Volunteers pack boxes of food along an assembly line at the Food Bank of the Rockies Distribution Center, the largest food bank in the region, weeks into the continuing U.S. government shutdown, in Denver, Colorado, U.S. October 22, 2025. REUTERS/Mark Makela

When Donald Trump, during one of his campaign rallies, declared, "I love the poorly educated," that type of populist-right messaging was a radical departure from pre-MAGA conservatism. Republicans, for decades, praised the ultra-rich as "job creators" and "exceptionalists" while attacking recipients of public assistance — from food stamps, now the Supplemental Nutrition Assistance Program (SNAP), to Aid to Families with Dependent Children (AFDC) — as people who gamed the system.

Trump, now nine and one-half months into his second presidency, still paints himself as a populist. But Salon's Chauncey DeVega, in a biting article published on November 4, points to the interruption of SNAP benefits as a stark example of MAGA Republicans' indifference to hunger and poverty.

"Over the weekend," DeVega explains, "more than 42 million Americans did not receive their Supplemental Nutritional Assistance Program (SNAP) benefits. Tens of millions of children, the elderly, disabled and other vulnerable people now face a brutal fact: They don't have enough to eat…. Poverty and hunger are forms of structural violence that stunt lives, limit upward social mobility and raise the odds that a hungry child will one day end up in prison. They cause a range of physical, emotional and psychological harm, including shortened lives and death."

"Poverty," DeVega laments, is a "public police choice" — and MAGA Republicans, he says, are choosing to promote "poverty" as well as "hunger."

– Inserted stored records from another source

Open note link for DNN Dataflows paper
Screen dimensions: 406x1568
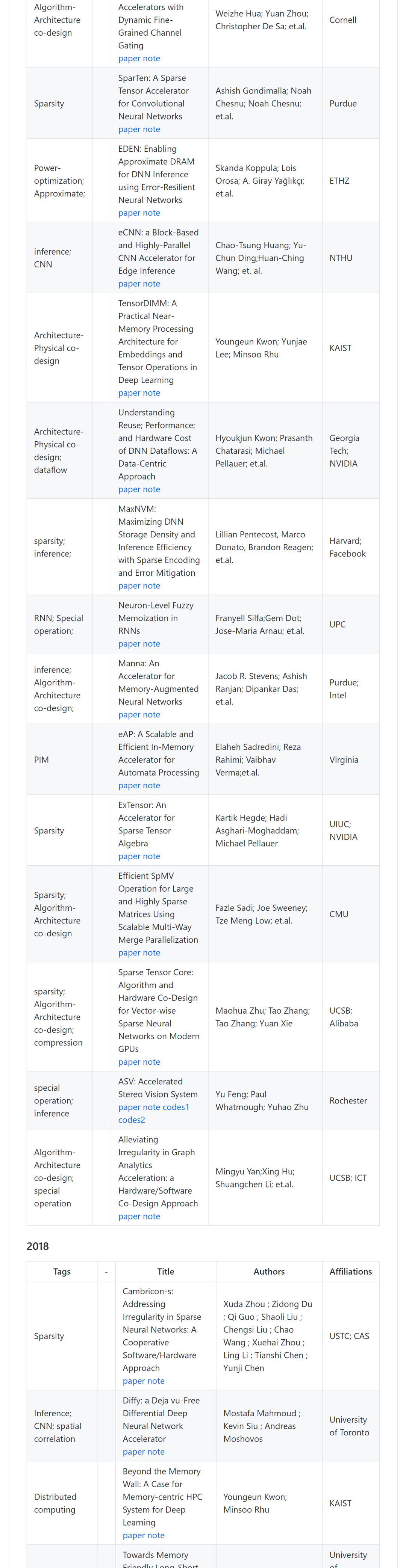151,489
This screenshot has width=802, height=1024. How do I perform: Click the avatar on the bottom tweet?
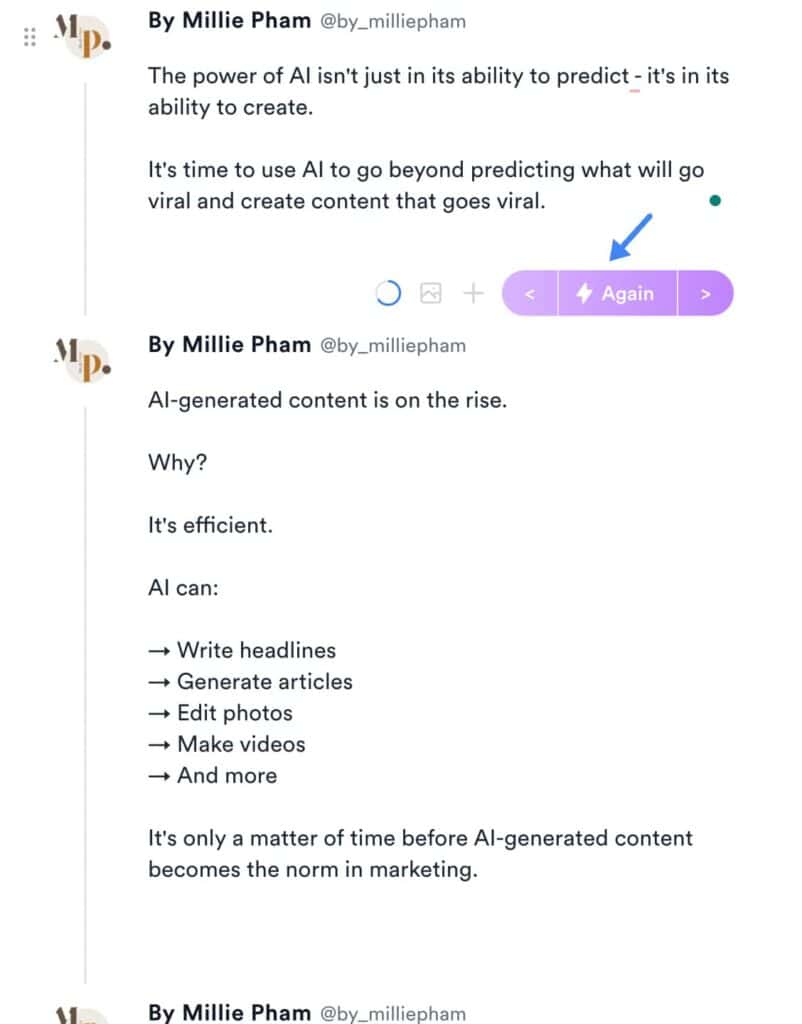click(x=83, y=1017)
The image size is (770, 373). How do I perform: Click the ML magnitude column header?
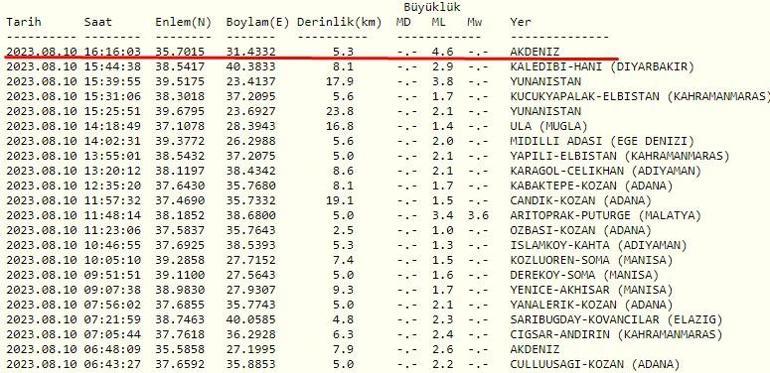pos(439,22)
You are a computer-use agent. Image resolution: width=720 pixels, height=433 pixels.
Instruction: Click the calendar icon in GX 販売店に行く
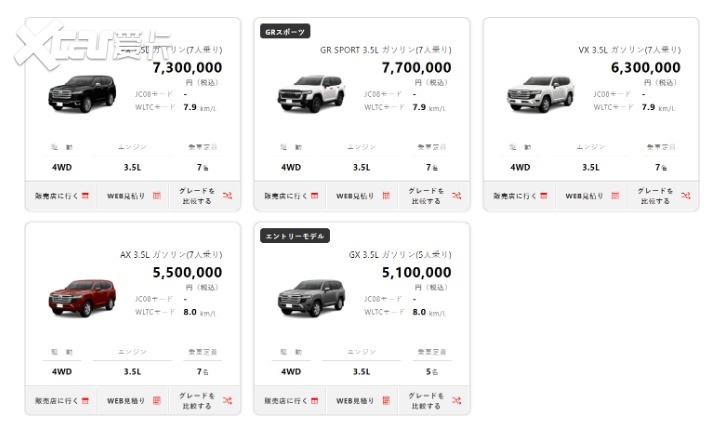(x=315, y=400)
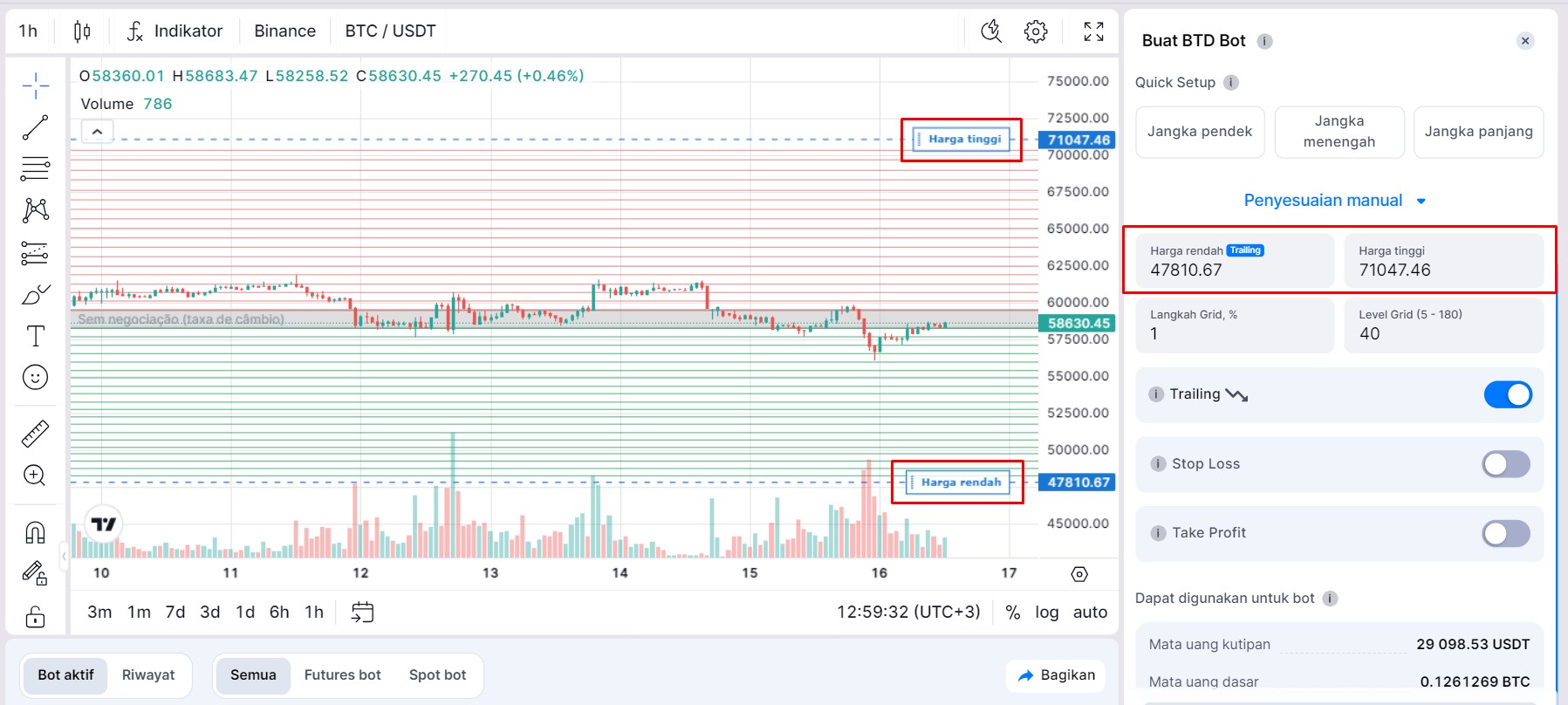Select the trend line drawing tool
1568x705 pixels.
pos(35,127)
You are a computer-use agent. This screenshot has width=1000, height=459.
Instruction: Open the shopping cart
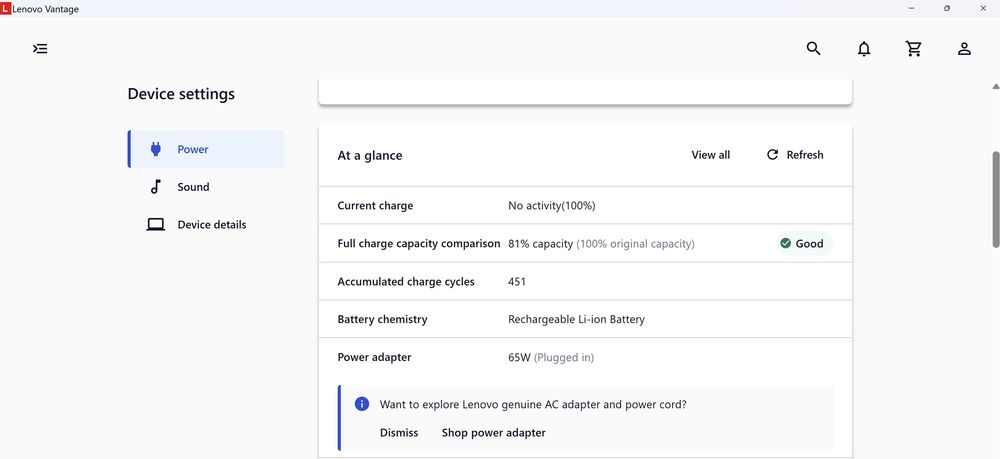914,48
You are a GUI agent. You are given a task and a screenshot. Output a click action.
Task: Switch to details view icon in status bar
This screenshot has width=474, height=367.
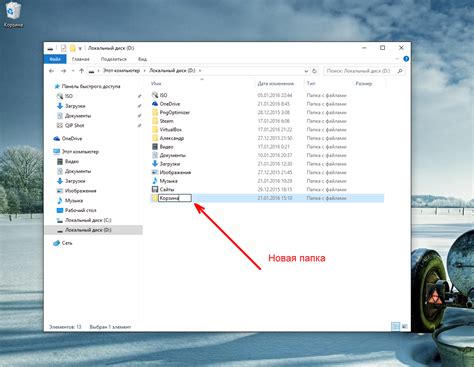[x=395, y=327]
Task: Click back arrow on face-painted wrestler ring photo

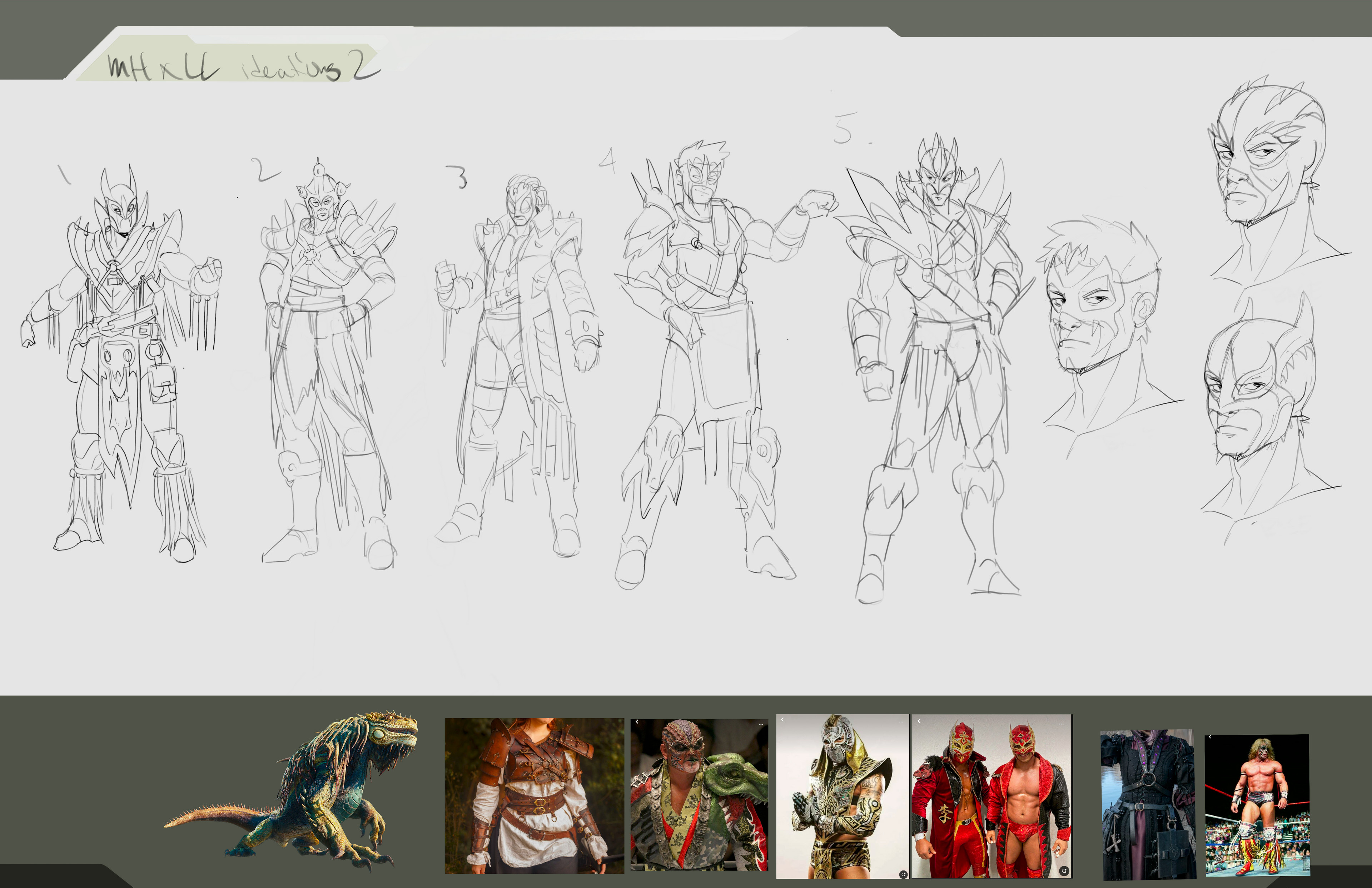Action: click(1210, 738)
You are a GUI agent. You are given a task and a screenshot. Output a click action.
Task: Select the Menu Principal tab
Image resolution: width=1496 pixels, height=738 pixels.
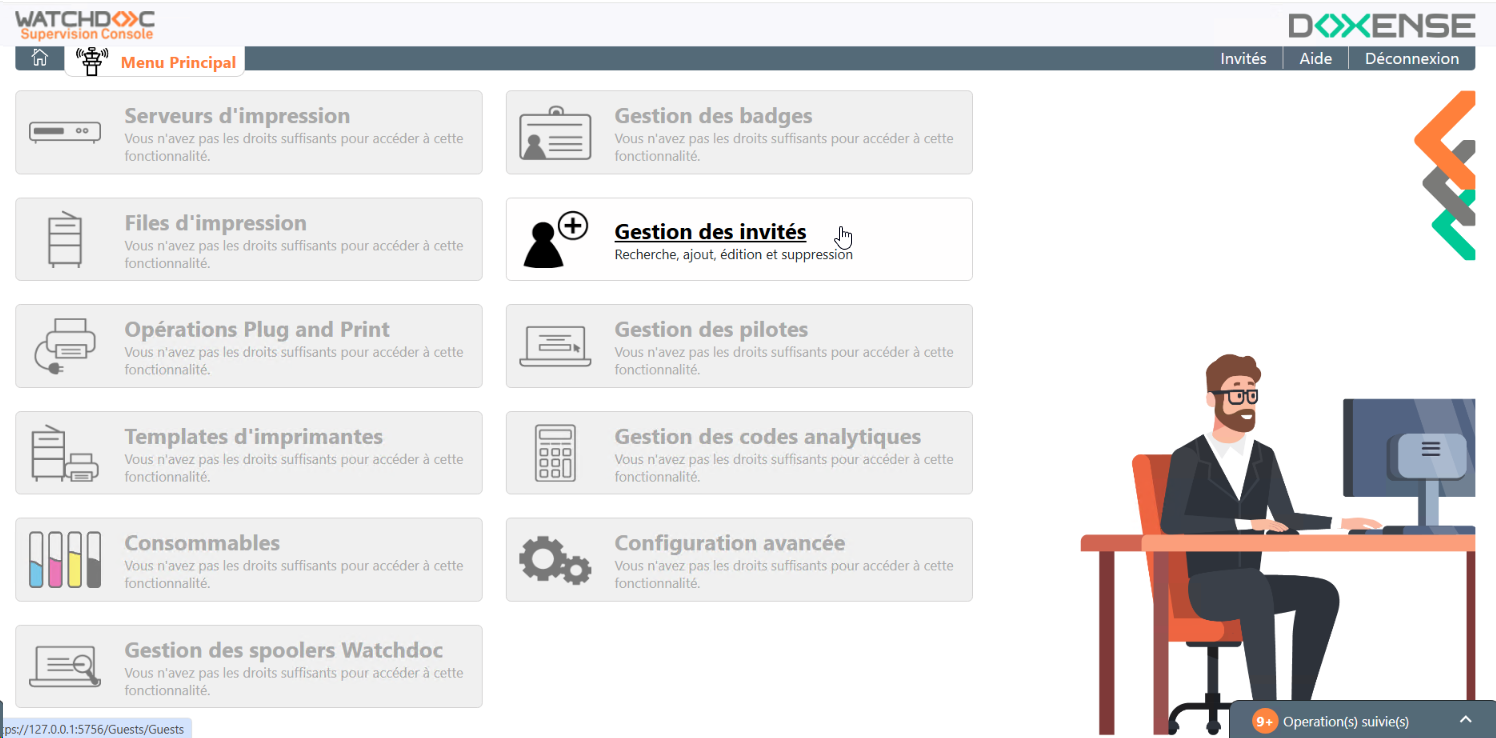pos(177,62)
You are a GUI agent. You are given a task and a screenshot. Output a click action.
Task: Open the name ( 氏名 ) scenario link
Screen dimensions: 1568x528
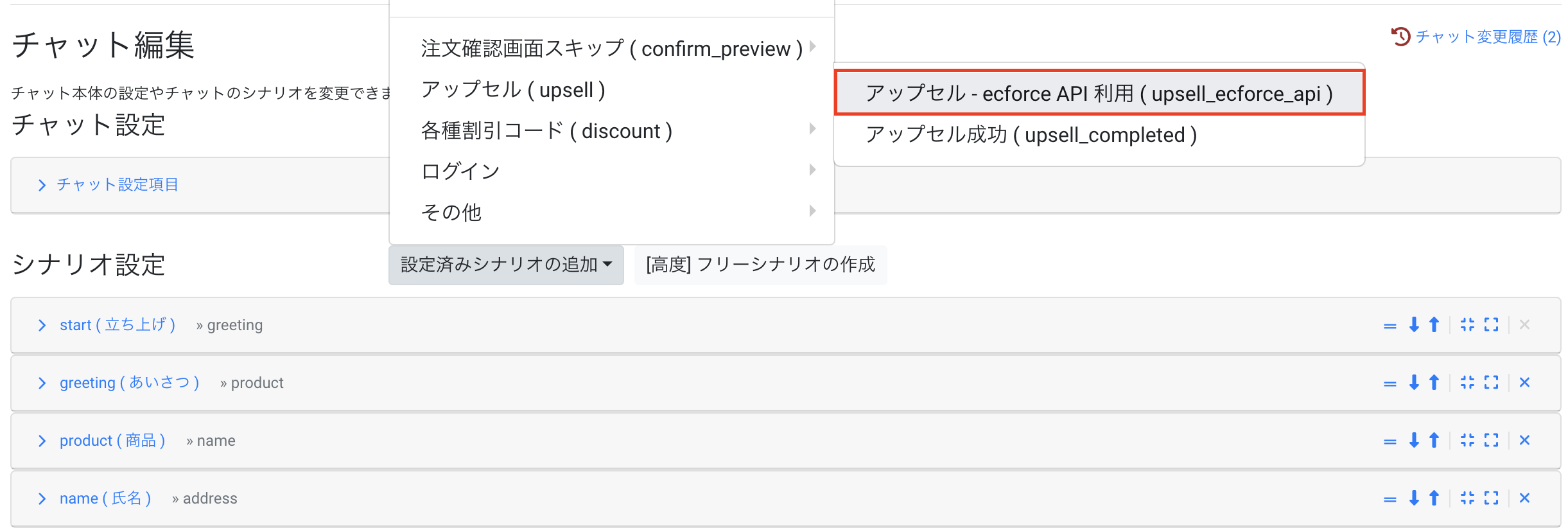pos(105,498)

"Beneath the fact of poverty in America lies something even more ominous: the ideology of necropolitics," DeVega argues. "In necropolitics, governance is primarily viewed through a Social Darwinist lens of survival of the fittest, where certain populations and groups are deemed disposable by the punitive and punishing state. The attempts to cut off SNAP benefits and other assistance for marginalized and vulnerable people, along with an historic government shutdown that is causing economic misery for millions, reinforce how necropolitics is the dominant strain of Trump's political ideology…. The left, along with traditional Never Trump conservatives, often have a difficult time understanding, never mind accepting, that MAGA is animated by necropolitics and a general disregard for the common good and universal human rights that are foundational for democracy and a humane society. But this is the bleak reality of the Trumpian Gilded Age."